When Amanda takes pics and sees images of faces spying from shadowy windows and doesn't tell anyone, despite constant speculation and queries about whether people still live in the abandoned city? That's like setting up your entire crew to get killed. Also, those guards don't stand there for nothing all day: they were obviously are there to hold a line to keep people out or things in. These tourists were more concerned about the money they spent to go on a trip to a dangerous and forbidden area than staying under the notice of the law. Blonde-ass Natalie even made the comment, "We might end up in a Ukranian jail or something". Bitch, you're lucky your dumb ass didn't get kidnapped by the drunk guys at the beginning of the movie and sold into sex slavery. That would have been a lot more interesting to watch if her friends broke through hell to rescue her instead of finding her barely molested corpse behind some machinery in Chernobyl.

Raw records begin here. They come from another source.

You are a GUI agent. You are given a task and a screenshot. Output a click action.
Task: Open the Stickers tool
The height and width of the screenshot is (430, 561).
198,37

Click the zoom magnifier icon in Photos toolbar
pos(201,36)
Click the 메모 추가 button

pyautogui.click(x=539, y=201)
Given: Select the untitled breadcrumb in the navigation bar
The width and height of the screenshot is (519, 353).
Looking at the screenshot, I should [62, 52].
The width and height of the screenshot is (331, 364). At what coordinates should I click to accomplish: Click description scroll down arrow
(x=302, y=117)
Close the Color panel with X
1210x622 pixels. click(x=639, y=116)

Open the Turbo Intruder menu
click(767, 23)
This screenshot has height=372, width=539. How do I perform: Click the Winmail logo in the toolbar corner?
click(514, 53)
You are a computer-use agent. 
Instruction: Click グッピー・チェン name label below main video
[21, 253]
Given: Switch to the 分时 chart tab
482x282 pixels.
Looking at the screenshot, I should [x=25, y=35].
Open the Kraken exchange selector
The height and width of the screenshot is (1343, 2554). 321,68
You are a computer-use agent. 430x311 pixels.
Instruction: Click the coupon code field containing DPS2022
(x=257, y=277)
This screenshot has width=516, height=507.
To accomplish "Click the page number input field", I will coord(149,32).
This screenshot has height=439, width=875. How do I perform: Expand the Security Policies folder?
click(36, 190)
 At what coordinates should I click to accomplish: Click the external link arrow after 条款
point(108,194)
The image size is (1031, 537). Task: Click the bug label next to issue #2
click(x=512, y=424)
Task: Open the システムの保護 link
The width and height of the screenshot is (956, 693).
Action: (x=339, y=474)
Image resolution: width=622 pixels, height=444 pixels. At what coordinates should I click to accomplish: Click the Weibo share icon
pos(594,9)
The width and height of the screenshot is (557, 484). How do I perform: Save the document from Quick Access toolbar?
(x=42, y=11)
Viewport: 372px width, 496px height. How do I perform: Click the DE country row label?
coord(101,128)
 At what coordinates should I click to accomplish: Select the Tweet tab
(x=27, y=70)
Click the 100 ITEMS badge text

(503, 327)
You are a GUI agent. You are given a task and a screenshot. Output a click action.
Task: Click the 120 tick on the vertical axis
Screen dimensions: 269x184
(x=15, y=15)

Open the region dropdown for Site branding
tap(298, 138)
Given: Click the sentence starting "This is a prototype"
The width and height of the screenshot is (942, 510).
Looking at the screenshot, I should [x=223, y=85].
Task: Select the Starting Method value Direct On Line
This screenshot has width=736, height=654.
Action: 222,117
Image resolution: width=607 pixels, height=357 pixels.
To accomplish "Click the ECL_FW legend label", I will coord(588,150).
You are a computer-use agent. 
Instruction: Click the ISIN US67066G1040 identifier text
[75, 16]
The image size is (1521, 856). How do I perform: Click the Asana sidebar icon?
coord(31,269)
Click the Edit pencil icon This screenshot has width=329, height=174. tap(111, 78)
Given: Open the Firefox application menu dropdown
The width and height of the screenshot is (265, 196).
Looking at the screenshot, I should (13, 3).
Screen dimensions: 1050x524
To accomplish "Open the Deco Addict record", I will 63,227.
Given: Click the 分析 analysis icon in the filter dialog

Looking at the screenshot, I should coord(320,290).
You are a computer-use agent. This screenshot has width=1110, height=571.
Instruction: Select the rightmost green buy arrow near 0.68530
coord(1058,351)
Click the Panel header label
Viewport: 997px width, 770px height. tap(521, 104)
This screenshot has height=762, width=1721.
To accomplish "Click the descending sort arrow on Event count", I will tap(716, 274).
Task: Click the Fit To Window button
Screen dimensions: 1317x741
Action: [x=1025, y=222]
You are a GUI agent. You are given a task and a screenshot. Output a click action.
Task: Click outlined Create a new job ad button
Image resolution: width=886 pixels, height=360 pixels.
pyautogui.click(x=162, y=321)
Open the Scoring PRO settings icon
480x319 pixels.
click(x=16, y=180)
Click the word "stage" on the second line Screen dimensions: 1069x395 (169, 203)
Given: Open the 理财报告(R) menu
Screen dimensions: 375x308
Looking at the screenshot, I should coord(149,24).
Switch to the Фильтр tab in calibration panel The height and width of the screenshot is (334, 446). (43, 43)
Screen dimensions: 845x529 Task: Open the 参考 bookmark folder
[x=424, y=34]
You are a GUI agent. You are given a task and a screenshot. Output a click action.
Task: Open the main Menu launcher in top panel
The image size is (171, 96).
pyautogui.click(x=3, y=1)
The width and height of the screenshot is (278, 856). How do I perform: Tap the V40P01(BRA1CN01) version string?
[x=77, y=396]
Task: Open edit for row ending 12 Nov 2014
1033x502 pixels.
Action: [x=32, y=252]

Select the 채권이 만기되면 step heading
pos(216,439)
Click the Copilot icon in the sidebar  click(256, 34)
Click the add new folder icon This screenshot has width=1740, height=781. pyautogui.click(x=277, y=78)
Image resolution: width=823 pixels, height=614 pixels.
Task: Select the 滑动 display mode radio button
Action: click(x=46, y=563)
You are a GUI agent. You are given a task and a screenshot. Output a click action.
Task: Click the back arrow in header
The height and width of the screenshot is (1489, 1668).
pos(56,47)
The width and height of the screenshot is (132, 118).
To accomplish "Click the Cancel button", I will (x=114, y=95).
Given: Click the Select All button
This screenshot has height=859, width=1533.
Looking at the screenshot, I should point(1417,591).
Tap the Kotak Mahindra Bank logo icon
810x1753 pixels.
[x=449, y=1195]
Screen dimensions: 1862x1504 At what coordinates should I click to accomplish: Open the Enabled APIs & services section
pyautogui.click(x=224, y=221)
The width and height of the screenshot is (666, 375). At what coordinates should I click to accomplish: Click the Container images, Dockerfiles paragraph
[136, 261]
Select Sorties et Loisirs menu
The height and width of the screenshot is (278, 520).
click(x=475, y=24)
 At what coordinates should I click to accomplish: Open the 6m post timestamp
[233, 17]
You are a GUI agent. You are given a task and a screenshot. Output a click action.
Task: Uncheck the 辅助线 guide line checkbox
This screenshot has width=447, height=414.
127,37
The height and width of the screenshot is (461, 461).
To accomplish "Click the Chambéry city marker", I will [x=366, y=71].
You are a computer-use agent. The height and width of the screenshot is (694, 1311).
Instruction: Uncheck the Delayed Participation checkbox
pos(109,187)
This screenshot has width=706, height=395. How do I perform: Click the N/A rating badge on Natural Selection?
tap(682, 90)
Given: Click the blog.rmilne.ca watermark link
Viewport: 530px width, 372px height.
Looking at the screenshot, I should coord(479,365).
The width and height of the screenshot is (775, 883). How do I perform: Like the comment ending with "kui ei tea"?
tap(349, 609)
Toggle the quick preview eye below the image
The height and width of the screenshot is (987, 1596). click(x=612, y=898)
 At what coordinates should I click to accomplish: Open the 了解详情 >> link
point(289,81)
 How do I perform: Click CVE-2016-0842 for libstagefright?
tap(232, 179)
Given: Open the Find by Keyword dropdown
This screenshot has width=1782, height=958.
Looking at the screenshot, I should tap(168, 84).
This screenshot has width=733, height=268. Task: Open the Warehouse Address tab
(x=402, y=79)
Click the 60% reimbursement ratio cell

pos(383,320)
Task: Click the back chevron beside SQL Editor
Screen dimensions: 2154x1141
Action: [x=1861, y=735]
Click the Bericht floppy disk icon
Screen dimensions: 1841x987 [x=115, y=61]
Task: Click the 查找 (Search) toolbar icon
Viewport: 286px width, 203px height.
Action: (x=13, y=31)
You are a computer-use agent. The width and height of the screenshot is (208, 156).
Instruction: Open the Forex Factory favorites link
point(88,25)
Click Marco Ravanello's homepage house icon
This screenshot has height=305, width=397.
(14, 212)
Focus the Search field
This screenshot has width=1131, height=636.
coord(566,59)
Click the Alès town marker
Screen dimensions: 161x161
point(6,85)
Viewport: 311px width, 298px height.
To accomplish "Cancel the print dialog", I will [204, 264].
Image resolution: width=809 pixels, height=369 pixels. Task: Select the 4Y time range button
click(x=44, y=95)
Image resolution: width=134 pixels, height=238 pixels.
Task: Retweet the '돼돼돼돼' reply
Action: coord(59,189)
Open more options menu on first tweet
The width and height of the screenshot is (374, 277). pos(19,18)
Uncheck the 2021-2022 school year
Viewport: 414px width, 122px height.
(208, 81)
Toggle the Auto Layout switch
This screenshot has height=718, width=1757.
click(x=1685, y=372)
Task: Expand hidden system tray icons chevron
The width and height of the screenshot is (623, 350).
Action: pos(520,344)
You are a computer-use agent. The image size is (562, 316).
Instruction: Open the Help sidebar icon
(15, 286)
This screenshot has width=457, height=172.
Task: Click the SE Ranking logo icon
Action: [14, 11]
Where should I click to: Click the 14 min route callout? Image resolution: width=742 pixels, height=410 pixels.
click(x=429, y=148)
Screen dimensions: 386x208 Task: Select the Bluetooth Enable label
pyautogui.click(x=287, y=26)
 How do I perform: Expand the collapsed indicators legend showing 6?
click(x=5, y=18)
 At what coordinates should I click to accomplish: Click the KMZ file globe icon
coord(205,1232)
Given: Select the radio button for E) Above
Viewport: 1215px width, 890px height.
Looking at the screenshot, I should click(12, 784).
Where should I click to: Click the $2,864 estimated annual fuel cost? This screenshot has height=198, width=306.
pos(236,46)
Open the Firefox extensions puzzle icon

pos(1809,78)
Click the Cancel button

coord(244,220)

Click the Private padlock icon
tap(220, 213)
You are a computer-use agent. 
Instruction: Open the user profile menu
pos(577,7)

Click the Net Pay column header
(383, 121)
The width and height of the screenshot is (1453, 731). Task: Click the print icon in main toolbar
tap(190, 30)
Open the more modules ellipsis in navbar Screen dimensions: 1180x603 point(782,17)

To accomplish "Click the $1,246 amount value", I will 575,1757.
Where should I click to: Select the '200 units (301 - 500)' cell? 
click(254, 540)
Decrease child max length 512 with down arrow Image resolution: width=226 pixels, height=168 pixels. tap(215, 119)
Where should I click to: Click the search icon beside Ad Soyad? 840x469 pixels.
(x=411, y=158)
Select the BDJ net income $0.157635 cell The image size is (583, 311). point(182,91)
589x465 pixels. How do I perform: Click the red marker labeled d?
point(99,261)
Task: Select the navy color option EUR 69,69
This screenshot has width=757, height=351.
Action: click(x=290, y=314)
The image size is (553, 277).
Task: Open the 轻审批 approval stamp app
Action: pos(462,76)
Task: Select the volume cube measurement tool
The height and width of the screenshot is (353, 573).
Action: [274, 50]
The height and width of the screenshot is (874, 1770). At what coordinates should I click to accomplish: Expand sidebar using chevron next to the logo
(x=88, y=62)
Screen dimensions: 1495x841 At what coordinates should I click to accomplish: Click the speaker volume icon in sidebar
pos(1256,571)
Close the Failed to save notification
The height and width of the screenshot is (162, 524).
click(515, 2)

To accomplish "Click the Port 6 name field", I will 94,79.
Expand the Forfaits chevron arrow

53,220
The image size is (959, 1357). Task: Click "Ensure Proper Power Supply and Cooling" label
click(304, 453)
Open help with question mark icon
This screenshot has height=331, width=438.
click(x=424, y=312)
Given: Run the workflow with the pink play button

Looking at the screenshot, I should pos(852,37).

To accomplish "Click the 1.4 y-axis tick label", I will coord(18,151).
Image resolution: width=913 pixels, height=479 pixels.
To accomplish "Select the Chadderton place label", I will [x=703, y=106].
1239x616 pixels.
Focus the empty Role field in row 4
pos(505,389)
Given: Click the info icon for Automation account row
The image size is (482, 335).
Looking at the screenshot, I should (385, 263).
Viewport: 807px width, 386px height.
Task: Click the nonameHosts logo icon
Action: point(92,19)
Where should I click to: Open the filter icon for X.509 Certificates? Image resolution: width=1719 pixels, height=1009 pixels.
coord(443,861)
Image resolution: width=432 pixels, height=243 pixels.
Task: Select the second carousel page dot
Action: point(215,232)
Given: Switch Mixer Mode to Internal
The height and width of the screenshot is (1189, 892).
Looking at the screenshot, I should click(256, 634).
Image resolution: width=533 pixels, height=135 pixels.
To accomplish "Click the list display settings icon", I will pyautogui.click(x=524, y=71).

Which now brings me to a BIG issue I had with this movie: instead of facing down wild dogs (whom they could have intimidated with their tool-using opposing thumbs), they chose to go further into the radioactive zone, even into the site of the disaster itself--the ruined Chernobyl Nuclear Power Plant. Here, nature reclaimed only so much, and a miscarriage of technology changed those left behind. When the surviving members head deeper into the site, they had a Geiger counter with them, ticking off all the way and getting more intense as they approached certain areas. At times their skin would blister, they would feel sick, and one guy even went blind. It was made clear to them at the start that they would have to leave after a period of time to avoid radiation poisoning just being in Pripyat...and yet they went deeper in to...I don't know, get more poisoning. There was no one to save, no reason to go deeper. It's like watching a murder victim in a slasher flick run upstairs to escape the killer.
IT'S A TRAP! |
While the movie was bad, the ending was both good and fitting: no one survived, everyone got what they deserved, and no one bred their genes to make more stupid people. There are two down sides to this movie. For starters, this may be the only information people may learn about Chernobyl or the issues with nuclear energy. Second, this film was more money in the hands of Oren Peli, the man responsible for the Paranormal Activity series--now on its fifth movie.
PLEASE STOP HIM BEFORE HE KILLS BRAIN CELLS AGAIN--DO NOT SEE THIS MOVIE, NOT EVEN ON BOOTLEG.
PLEASE STOP HIM BEFORE HE KILLS BRAIN CELLS AGAIN--DO NOT SEE THIS MOVIE, NOT EVEN ON BOOTLEG.